The last page in the diary, October 26, 1939 Steinbeck closes with “Finished today. I hope to God it’s good.”

Even with a completed stack of pages before him, Steinbeck is reluctant to name the work as a whole.2

"Graft" by Roxy Paine, 2009. Featured in "Things Grown Piece by Piece."
“Graft” is part of Paine’s Dendrite sculpture series, tree-like structures formed piece by piece to evoke man-made and natural environments. One side of the tree is gnarled and weathered, the other (pictured here) is smooth and elongated. Photograph by Ellen Vrana.

Gestalt means “unified whole” and comes from theories of visual perception developed by German psychologists in the 1920s. These theories “attempt to describe how people tend to organize visual elements into groups or unified wholes when certain principles are applied.”3

Navigating from a brick to a wall or a book to a library, even pages to a novel, is a cognitive, psychological step we make, even if when we make that leap differs.

What if we get even more abstract, however, like Alan Lightman does when he contemplates the stardust that forms all humans. When, Lightman asks, does the summation of atoms become a human?4 When she has a name? When she can say “I”?

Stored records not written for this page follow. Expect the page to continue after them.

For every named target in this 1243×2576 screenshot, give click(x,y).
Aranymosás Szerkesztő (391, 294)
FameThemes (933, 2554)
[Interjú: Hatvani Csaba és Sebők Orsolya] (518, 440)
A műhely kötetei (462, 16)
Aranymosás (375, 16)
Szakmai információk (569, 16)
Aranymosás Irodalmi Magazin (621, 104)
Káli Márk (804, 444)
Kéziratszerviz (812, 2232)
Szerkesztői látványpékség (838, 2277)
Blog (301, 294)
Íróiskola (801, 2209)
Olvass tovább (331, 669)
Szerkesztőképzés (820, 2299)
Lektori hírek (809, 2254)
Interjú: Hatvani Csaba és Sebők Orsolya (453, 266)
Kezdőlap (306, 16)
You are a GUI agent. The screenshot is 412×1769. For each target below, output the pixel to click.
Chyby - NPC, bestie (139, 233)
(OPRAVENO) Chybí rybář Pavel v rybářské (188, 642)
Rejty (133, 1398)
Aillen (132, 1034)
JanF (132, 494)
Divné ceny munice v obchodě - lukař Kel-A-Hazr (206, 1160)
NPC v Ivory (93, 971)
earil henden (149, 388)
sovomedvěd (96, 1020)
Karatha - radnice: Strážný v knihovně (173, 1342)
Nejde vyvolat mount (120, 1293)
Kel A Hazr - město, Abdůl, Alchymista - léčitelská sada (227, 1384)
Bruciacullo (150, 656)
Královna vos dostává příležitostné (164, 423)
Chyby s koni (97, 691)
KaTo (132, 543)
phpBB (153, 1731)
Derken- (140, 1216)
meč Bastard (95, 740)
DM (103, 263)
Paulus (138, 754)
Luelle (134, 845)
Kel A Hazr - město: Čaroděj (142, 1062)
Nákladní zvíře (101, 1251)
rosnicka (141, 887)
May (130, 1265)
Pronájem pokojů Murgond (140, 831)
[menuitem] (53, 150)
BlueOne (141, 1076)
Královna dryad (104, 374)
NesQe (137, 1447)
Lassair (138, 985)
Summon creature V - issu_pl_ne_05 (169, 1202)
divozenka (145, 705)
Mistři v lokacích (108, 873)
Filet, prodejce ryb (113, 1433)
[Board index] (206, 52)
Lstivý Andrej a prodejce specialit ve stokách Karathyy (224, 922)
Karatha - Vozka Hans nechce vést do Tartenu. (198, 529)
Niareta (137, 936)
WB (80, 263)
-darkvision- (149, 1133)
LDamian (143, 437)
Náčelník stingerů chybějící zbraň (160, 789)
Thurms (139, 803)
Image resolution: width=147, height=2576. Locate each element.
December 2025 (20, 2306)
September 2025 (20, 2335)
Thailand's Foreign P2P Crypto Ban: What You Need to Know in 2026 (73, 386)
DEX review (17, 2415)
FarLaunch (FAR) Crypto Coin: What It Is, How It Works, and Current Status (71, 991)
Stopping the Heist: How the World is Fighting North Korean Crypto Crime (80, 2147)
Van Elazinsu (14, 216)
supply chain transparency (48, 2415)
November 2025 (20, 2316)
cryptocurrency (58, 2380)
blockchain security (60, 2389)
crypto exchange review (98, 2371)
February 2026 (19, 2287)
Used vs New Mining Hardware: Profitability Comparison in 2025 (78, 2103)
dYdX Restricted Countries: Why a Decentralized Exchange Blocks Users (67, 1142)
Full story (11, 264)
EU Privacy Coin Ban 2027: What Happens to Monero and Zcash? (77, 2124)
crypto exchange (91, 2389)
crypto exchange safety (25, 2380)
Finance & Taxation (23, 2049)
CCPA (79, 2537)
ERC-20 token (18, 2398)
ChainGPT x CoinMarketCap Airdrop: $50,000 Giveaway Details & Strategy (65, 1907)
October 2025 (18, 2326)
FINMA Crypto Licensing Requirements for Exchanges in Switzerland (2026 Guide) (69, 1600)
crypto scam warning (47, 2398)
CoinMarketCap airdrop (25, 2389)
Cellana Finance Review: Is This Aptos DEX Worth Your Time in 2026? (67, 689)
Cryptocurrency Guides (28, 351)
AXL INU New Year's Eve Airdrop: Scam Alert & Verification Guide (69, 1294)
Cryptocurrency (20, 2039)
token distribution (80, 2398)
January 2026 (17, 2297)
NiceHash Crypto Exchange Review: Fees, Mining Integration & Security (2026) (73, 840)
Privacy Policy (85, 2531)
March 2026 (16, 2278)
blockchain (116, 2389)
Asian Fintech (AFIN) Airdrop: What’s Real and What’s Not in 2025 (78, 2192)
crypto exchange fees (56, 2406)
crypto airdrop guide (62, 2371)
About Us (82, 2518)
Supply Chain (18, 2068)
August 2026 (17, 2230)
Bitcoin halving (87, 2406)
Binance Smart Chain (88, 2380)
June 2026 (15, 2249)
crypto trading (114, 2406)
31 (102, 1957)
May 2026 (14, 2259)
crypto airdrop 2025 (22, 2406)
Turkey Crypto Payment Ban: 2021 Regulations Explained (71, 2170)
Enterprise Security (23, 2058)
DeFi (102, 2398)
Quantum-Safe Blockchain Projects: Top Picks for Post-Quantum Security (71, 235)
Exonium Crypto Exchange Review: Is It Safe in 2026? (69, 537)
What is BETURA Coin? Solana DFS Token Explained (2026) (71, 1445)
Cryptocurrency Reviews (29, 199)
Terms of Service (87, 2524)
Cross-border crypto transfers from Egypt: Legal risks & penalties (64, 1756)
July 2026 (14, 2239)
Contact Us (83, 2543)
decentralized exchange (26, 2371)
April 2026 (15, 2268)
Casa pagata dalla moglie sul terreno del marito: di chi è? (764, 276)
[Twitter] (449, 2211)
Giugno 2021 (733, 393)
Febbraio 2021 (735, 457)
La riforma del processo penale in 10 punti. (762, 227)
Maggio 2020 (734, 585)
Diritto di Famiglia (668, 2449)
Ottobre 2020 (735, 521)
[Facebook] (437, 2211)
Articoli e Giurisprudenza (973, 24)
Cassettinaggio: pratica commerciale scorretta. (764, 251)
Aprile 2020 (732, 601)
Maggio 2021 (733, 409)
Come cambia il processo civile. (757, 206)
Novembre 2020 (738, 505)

Is she human when she is loved?

It is a fundamental tension of humanity: after the edge of material and before the wellspring of being, there is a chasm.5

There’s no mark that equals hair, there’s no mark that equals skin or anything else. It’s a little bit like an architect choosing a brick. The brick doesn’t determine anything about what kind of building will be built from it. You stack up the bricks one way and you make a gas station, or you stack up the bricks another way and you can build a cathedral. Both of them will be very different experiences, but it wasn’t the brick that determined the nature of that experience.

Perhaps there is no artist that allows us to float between a human whole and its pieces better than American portraitist Chuck Close.6

Through his use of grid scaling, Close makes the whole and its pieces simultaneously visible. A complete, detailed human face with every detail intact and yet, not a face at all, just the summation of pieces.

I believe a person’s face is a road map to their life, and embedded in the imagery is a great deal of evidence if you want to decode it. If a person has laughed his or her whole life, they’ll have laugh lines… It’s not necessary for me to have them laughing or crying or anything in order to have people be able to read them.

Like these portraits, we are formed of pieces, and those pieces coalesce into our concepts of being.

We shore up our fragments and say “I.”7

"Graft" by Roxy Paine, 2009. Featured in "Things Grown Piece by Piece."
Paine also replicates natural structures that form and grow using carbon copies of themselves in his Replicate series. The meticulous relationship between parts and whole, the original and offspring and repetitive forms in nature are all explored in Paine’s work. Learn more. Photograph by Ellen Vrana.

In art, in politics, in socio-economic systems, in religion, in science, in the basic family unit, and most of all in our concept of self, we are asked to move fluidly between the parts and the whole. To embrace all in value and meaning.

In this enormous complexity, I struggle to care, to prioritize, to discern, to assemble.

With all this change, how can we, the assemblage of atoms, ever feel truly whole. Full. Complete. Done?

There is poetry. A prism of knowledge, poetry strips language, images, and metaphors of meaning and returns them to us able to reassemble as needed.

Poetry allows us to visualize the invisible.

With her characteristic grasp of the finite and the infinite, poet Mary Oliver delivers us a robust, inclusive concept of sea:

I go down to the edge of the sea,
How everything shines in the morning light!
The cusp of the whelk,
the broken cupboard of the clam,
the opened, blue mussels,


It’s like a schoolhouse
of little words,
thousands of words.
First you figure out what each one means by itself,
the jingle, the periwinkle, the scallop
full of moonlight.

Then you begin, slowly, to read the whole story.

from ‘Breakage’

Goldsworthy’s walls break down, Benjamin’s Library was burned by Nazis, Close’s portraits are dissembled visually by a few steps towards the canvas. Things grow and decay.

While you can, while it lasts, read the whole story, piece by piece, sit in the complexity, sit in the beauty.